El ejército de los muertos de Kairn Telest se hallaba desplegado en los muelles de Puerto Seguro, dispuesto para enfrentarse al ejército de cadáveres de Necrópolis y rechazarlo antes de que pudiera establecer una cabeza de playa.
La estrategia de Baltazar era la acertada, pero el nigromante no tenía idea de la existencia de los lázaros ni había recibido noticia de lo sucedido en Necrópolis. Se había preparado para una guerra entre ciudades, pero no sabía que, ahora, la guerra era entre los vivos y los muertos. No tenía la menor sospecha de que él y los suyos se contaban entre los últimos seres vivos de Abarrach y de que, muy pronto, tal vez tendrían que luchar en defensa de su vida contra sus propios muertos.
—Vamos a conseguirlo —apuntó Haplo—, pero no por mucho. —Volvió la vista hacia Alfred y le dijo—: Si quieres volver conmigo a través de la Puerta de la Muerte, ve directo a la nave.
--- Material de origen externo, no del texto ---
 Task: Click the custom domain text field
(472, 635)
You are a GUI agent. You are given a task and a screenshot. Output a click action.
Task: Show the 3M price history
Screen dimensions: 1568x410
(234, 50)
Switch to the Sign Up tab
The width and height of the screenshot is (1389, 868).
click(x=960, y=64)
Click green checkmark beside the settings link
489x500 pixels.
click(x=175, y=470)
El duque y yo llegaremos enseguida.
—¿El duque? —repitió Alfred con perplejidad—. No, Jonathan no vendrá con nosotros. Al menos, voluntariamente. —Y, entonces, el sartán lo entendió—. ¿No estarás pensando en ofrecerle una opción, verdad?
—Pienso llevar al nigromante al Nexo. Si vienes conmigo, corre a la nave. Deberías darme las gracias, Alfred —añadió el patryn con una tétrica sonrisa—. Te estoy salvando la vida. ¿Cuánto tiempo crees que sobrevivirías aquí?